DEC's regulations governing administrative enforcement hearings provide in relevant part (6 NYCRR 622.6(a)(1)) that Rule 2103 of the Civil Practice Law and Rules (CPLR) will govern the service of papers. Rule 2103 requires that papers must be served upon a party's attorney in a pending matter. DEC Staff argues that the enforcement of the stipulation is a different matter and service on respondent's attorney was not required.
Whether or not the execution of the stipulation and the subsequent enforcement of the same stipulation are same matter or not, DEC Staff should have sent a copy of the notice of hearing and complaint to respondent's attorney in this case. While a strict reading of CPLR 2103 may not have legally required it, the papers should have been provided as a professional courtesy and to prevent prejudice to the respondent. The close nexus in time between the execution of the stipulation and its subsequent enforcement under the facts here also support copying respondent's attorney on the papers.
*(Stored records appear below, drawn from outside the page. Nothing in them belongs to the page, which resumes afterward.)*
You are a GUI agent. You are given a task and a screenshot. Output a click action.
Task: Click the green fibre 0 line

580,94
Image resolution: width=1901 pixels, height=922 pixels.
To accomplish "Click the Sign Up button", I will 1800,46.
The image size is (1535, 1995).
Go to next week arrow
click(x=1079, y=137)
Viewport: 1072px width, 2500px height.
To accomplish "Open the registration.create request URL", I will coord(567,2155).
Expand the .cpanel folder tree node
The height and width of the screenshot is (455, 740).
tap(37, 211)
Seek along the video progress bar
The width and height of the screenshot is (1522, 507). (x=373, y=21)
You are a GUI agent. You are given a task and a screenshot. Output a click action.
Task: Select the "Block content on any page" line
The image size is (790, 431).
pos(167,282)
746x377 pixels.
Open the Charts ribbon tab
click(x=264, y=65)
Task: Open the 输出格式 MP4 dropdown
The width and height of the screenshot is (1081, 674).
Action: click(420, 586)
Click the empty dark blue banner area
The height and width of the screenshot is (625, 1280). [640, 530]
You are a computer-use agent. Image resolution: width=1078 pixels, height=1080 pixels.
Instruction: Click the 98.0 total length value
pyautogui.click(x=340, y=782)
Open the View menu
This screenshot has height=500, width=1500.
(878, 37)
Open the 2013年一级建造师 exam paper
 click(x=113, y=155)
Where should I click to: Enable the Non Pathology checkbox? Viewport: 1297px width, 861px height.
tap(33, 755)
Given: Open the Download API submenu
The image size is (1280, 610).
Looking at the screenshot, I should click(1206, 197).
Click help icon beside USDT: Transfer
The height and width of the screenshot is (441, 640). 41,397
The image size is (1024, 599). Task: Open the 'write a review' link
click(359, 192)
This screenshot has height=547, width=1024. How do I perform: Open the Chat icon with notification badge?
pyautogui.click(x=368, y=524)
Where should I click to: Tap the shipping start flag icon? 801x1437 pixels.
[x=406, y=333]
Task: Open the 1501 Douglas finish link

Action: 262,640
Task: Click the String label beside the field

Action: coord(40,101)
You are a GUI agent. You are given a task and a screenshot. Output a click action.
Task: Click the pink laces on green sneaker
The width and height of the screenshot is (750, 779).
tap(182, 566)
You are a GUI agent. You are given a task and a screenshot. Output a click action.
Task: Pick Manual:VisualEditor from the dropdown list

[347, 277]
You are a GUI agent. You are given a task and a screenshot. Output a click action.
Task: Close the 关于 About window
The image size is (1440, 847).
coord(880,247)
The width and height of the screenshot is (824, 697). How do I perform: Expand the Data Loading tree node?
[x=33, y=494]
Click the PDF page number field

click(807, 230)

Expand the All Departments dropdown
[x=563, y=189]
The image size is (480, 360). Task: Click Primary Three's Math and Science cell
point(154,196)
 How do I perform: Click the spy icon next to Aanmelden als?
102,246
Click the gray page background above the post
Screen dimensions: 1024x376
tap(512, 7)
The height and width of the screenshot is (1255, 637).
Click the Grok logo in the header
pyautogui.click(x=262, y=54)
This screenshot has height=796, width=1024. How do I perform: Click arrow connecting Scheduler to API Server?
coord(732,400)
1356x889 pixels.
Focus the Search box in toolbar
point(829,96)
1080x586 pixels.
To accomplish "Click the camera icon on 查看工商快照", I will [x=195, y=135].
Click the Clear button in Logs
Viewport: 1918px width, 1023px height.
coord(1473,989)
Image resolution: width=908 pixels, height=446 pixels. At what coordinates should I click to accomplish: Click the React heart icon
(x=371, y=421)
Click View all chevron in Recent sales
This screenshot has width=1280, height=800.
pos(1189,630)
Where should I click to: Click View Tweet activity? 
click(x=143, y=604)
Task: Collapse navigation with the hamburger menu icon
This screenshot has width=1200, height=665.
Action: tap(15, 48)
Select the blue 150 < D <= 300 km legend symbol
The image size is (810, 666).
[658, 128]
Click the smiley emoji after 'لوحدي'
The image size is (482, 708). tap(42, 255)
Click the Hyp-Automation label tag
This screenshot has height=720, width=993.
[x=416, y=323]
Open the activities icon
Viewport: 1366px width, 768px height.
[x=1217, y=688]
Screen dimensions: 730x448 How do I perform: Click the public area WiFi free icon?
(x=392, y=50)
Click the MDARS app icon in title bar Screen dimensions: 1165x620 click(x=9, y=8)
In addition, given the facts of this case, DEC Staff should have granted respondent's counsel's May 4, 2009 request for an extension of time to answer. Respondent's answer was due on April 29, 2009, a Wednesday and respondent's counsel contacted DEC Staff the following Monday, May 4, 2009. As Professor Siegel states "it is common practice, and deemed common courtesy among attorneys to allow one another reasonable extensions of time to plead" (New York Practice, Fourth Edition, p. 383). While such requests should be made before the default occurs, in this case, where DEC Staff failed to provide respondent's counsel with a copy of the papers and respondent's counsel called the first business day after being contacted by his client, the request should have been granted.
DEC's enforcement hearing regulations provide that "[t]o avoid prejudice to any of the parties, all rules of practice involving time periods may be modified by direction of the ALJ" (6 NYCRR 622.6(f)). Based on the papers submitted I find that the respondent has demonstrated both the likelihood of a meritorious defense and a reasonable excuse for its default.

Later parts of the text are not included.